Shradha Rajpal on Tue, Oct 2nd, 2012 8:32:56 pm
Thanx a lot, very useful article,
Sanjiv Singhal on Fri, Sep 14th, 2012 6:01:42 pm
This should be seen in line with other steps being taken by SEBI - most recent being provision for different classes of units with different expense ratios. It appears that groundwork is being laid to allow for customers to choose different channels with their attendant benefits and costs. Accordingly IFAs will have to choose which model to adopt.
Ajit Purohit on Wed, Aug 29th, 2012 6:21:57 pm
Though the themes are good, there are many unanswered questions, for which the detail guidelines are expected from SEBI.
Uma Shashikant on Sat, Aug 25th, 2012 2:52:15 pm
Dear Mr. Vyas, the regulations have to still be announced. But what the preview in the blog shows is that while IFAs may be able to continue to sell MFs and other products, in order for them to be able to do both advisory and distribution businesses, they may have convert to a registered corporate. That is an advantage banks and institutional advisors already have, it would be easier for them to offer both distribution and advisory to their clients.
s v vyas on Sat, Aug 25th, 2012 12:37:32 pm
Dear Uma ,there is complete diffrence in email hilighted and actual article , in article sebi only clarify stand on advisory business not a matter of Banks and institutional distributors have been favoured over IFAs,
Uma Shashikant on Thu, Aug 23rd, 2012 4:07:11 pm
The IFAs currently operate as sole proprietorships and most as geographically concentrated entities. They earn an upfront commission and trail on the mutual fund products they distribute. The new investment advisor regulations that have been proposed (not yet notified) requires registration as a company, if the intent is to provide both distribution and advisory services. Such company should have a distinct set up for advisory services. This requirement can be readily complied by banks and corporates. But individual advisors will have to consider their options between distribution and advisory and the costs associated with it. There is no need to get alarmist about it, or blame Sebi, as these regulations may bring about much needed clarity on roles advisors like to play.

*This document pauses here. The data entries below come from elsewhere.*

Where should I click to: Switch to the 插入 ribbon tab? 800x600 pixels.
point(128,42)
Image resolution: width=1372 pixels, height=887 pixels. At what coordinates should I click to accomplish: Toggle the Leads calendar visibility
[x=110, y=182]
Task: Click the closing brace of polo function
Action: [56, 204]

s parasuraman on Wed, Aug 22nd, 2012 2:09:16 pm
I saw your mail and the notification.Nowhere,it is mentioned that banks and corporates were preferred over ifas.Don't draw your own conclusions and confuse me.Already,much has been said and done by sebi against the IFA's.
Srinivasan B on Wed, Aug 22nd, 2012 11:02:05 am
Yes - there appears a complete transformation required even to survive. But also a lot of unanswered questions - may have to wait for the detailed guidelines - especially the compliance requirements as well as capital/net worth requirements.